(Beginning of Records for the exercise)

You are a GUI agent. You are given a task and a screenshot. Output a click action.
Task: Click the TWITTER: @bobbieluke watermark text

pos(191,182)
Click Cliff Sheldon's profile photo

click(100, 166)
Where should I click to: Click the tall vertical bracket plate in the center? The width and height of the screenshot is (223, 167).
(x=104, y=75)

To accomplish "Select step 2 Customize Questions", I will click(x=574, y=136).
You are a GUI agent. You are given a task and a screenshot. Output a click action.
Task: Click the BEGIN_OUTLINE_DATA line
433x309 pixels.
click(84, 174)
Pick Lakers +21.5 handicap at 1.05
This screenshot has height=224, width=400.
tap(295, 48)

(End of Records for the exercise)
(Beginning of Records for the exercise)

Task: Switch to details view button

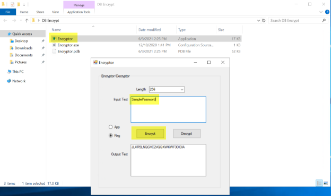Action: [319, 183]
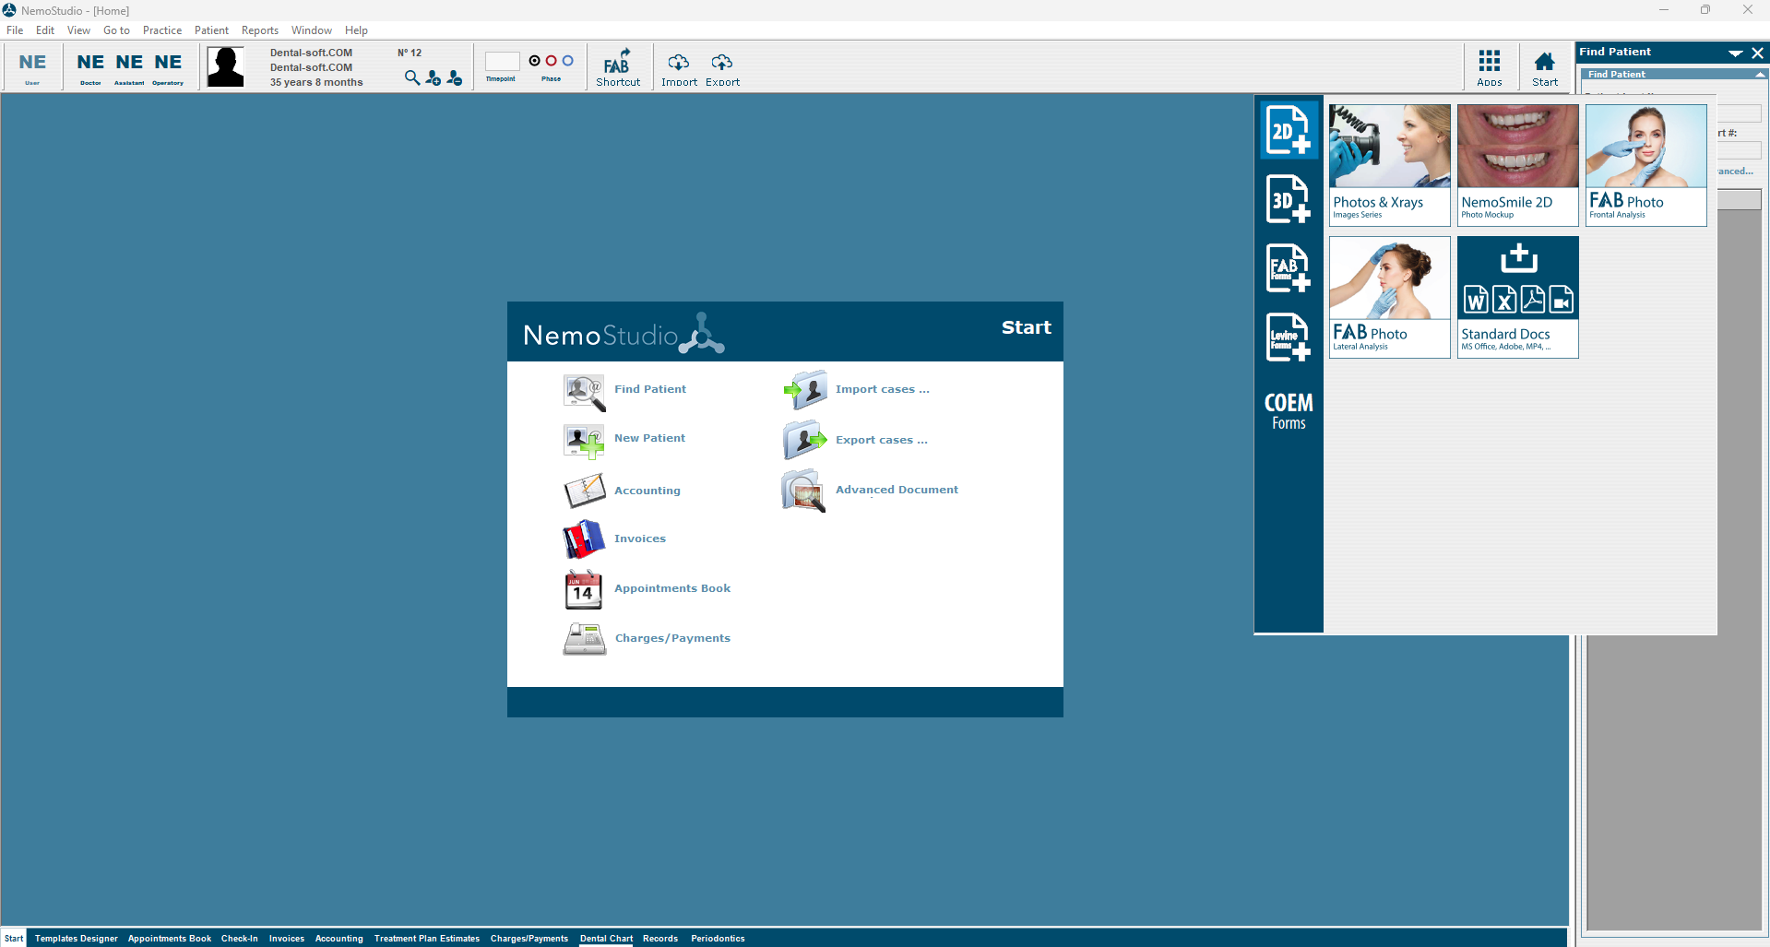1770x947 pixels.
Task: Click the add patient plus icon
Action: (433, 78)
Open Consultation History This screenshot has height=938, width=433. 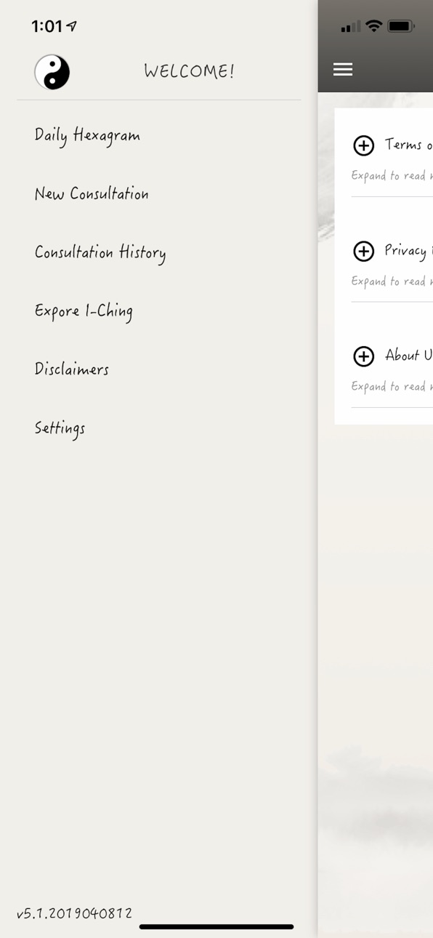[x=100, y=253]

(End of Records for the exercise)
(Beginning of Records for the exercise)

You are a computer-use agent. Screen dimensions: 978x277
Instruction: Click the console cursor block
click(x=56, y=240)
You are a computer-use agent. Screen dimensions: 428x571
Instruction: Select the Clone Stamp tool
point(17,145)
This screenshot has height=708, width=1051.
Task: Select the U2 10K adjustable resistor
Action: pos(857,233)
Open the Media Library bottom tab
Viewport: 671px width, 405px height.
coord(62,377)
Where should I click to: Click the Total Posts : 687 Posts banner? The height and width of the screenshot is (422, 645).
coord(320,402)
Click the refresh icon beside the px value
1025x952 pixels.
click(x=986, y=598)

(End of Records for the exercise)

= Brief =
Could you state how many lines of the entries contain the word "agent"? Only the number is wanted.

= Solved problem =
4